# Исходный фрагмент
• • • •

Объявление Германией неограниченной подводной войны и потопление ею «Лузитании» стали непосредственной причиной вступления Америки в войну. Но Вильсон обосновывал вступление Америки в войну не частными обидами. Национальные интересы не играли роли. Нарушение нейтралитета Бельгии и проблемы равновесия сил не имели к этому никакого отношения. Война скорее велась на моральных основаниях, и непосредственной целью было установление нового и более справедливого международного порядка. «Это страшная вещь, -- рассуждал Вильсон, произнося речь, где он запрашивал согласия на объявление войны, -- направить великий, миролюбивый народ на войну, на самую ужасную и разрушительную из всех войн, когда на чаше весов находится сама цивилизация. Но справедливость драгоценнее мира, и мы будем бороться за то, что всегда находилось у нас в сердце: за демократию, за право тех, кто подчиняется силе, иметь свой голос в собственных правительствах, за права и свободы малых наций, за всеобщее господство права благодаря совместным действиям свободных народов, которые принесут мир и безопасность всем нациям и сделают наконец свободным весь мир»43.
В войне, ведущейся на подобных принципах, компромиссов быть не может. Единственной достойной целью является тотальная победа. Рузвельт наверняка выразил бы американские цели войны в политических и стратегических терминах; Вильсон, подчеркивая американскую незаинтересованность, определял американские цели войны, пользуясь исключительно моральными категориями. С точки зрения Вильсона, война явилась не результатом столкновения национальных интересов, лишенных всяких внутренних ограничений, но возникла вследствие неспровоцированного покушения Германии на международный порядок. А конкретно, истинным виновником войны был лично германский император, а отнюдь не германская нация. Настаивая на объявлении войны, Вильсон утверждал:
«У нас нет предмета спора с германским народом. К нему мы испытываем лишь чувства приязни и дружбы. Не он подтолкнул свое правительство к вступлению в войну. Не с ним предварительно советовались, и не он ее заранее одобрил. Эта война была предопределена так же, как предопределялись войны в печальные дни прошлого, когда народы держались в неведении своими правителями, принимавшими решение самостоятельно, когда войны провоцировались и развязывались в интересах династий»114.
Хотя Вильгельм II уже давно рассматривался как заряженная пушка на европейской сцене, ни один из государственных деятелей Европы никогда не призывал к его свержению или смене династий как к шагу, имеющему ключевое значение для мира в Европе. Но, коль скоро был поставлен вопрос о внутреннем устройстве Германии, война уже не могла окончиться уравновешивающим конфликтные интересы компромиссом, который был достигнут Рузвельтом в отношениях между Японией и Россией десятью годами ранее. 22 января 1917 года, перед самым вступлением Америки в войну, Вильсон провозгласил своей целью «мир без победы»45. Но когда Америка уже вступила в войну, то, что предлагал Вильсон, было, по существу, миром, которого можно было достичь лишь посредством тотальной победы.

• • • •

# Данные для задания

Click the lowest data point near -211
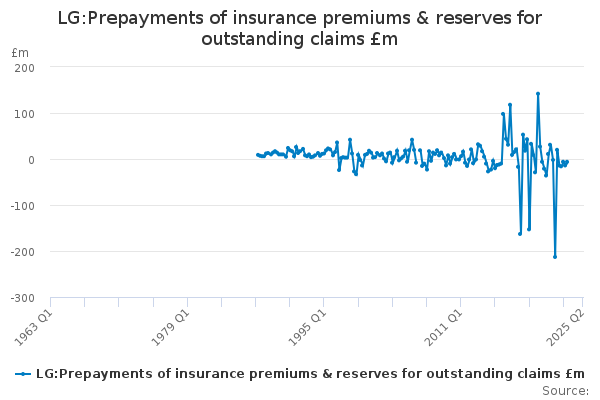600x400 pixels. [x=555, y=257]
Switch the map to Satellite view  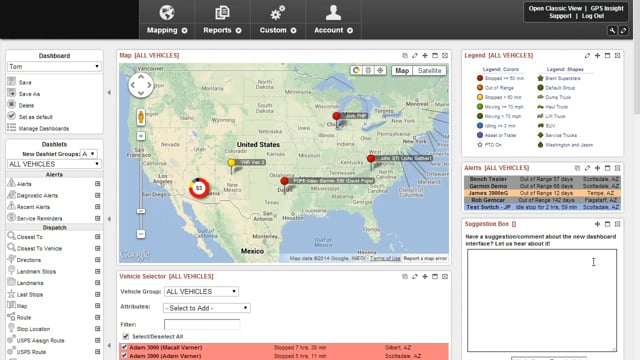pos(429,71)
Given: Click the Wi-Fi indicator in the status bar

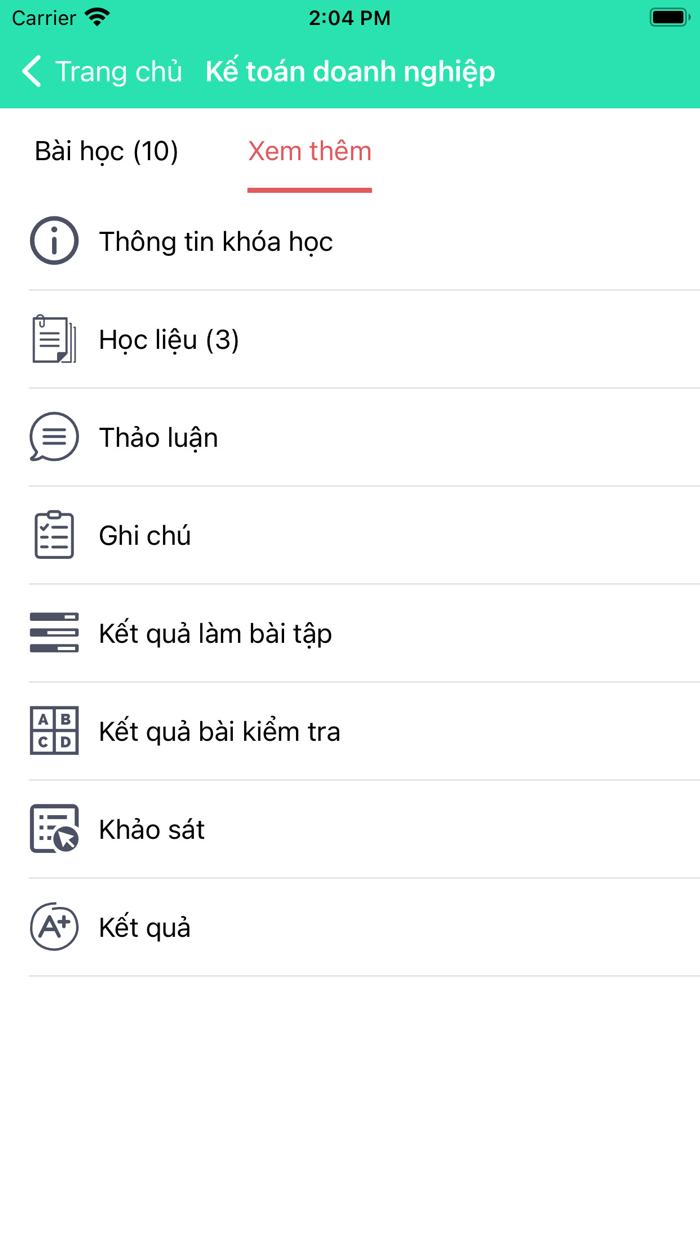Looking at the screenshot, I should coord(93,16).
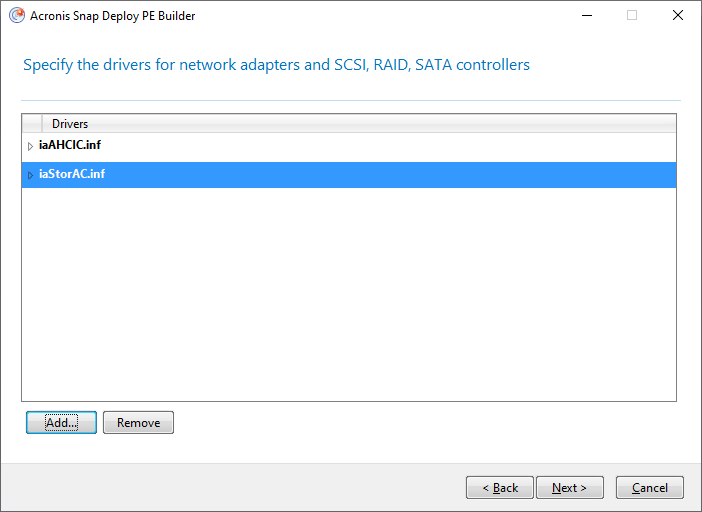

• • • •

# Задание 1
Перепишите без изменений часть исходного фрагмента о вступлении Америки в войну. Начните со слов «Хотя Вильгельм II» и остановитесь после слов «посредством тотальной победы.».
# Задание 2
Оформите в виде нумерованного списка строки записей, начиная со строки, где есть «Given: Click the», и до конца записей включительно. Пустые строки и изображения в ответ не включайте.
Записи никак не связаны с исходным фрагментом.

# Ожидаемый результат 1
Хотя Вильгельм II уже давно рассматривался как заряженная пушка на европейской сцене, ни один из государственных деятелей Европы никогда не призывал к его свержению или смене династий как к шагу, имеющему ключевое значение для мира в Европе. Но, коль скоро был поставлен вопрос о внутреннем устройстве Германии, война уже не могла окончиться уравновешивающим конфликтные интересы компромиссом, который был достигнут Рузвельтом в отношениях между Японией и Россией десятью годами ранее. 22 января 1917 года, перед самым вступлением Америки в войну, Вильсон провозгласил своей целью «мир без победы»45. Но когда Америка уже вступила в войну, то, что предлагал Вильсон, было, по существу, миром, которого можно было достичь лишь посредством тотальной победы.

# Ожидаемый результат 2
1. Given: Click the Wi-Fi indicator in the status bar
2. Looking at the screenshot, I should coord(93,16).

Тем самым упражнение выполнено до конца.